- EXERCISE: Could you please retype all of the data below exactly?

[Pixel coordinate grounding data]
-=-=-

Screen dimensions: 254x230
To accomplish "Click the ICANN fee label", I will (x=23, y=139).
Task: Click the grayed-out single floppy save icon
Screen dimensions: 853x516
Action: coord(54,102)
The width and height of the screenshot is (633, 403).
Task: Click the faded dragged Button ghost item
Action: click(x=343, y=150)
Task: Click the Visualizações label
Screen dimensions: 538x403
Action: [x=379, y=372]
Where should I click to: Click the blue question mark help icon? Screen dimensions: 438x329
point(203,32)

-=-=-

- SOLUTION FOR THIS PROBLEM:
Screen dimensions: 254x230
To accomplish "Click the ICANN fee label", I will (x=23, y=139).
Task: Click the grayed-out single floppy save icon
Screen dimensions: 853x516
Action: coord(54,102)
The width and height of the screenshot is (633, 403).
Task: Click the faded dragged Button ghost item
Action: click(x=343, y=150)
Task: Click the Visualizações label
Screen dimensions: 538x403
Action: [x=379, y=372]
Where should I click to: Click the blue question mark help icon? Screen dimensions: 438x329
point(203,32)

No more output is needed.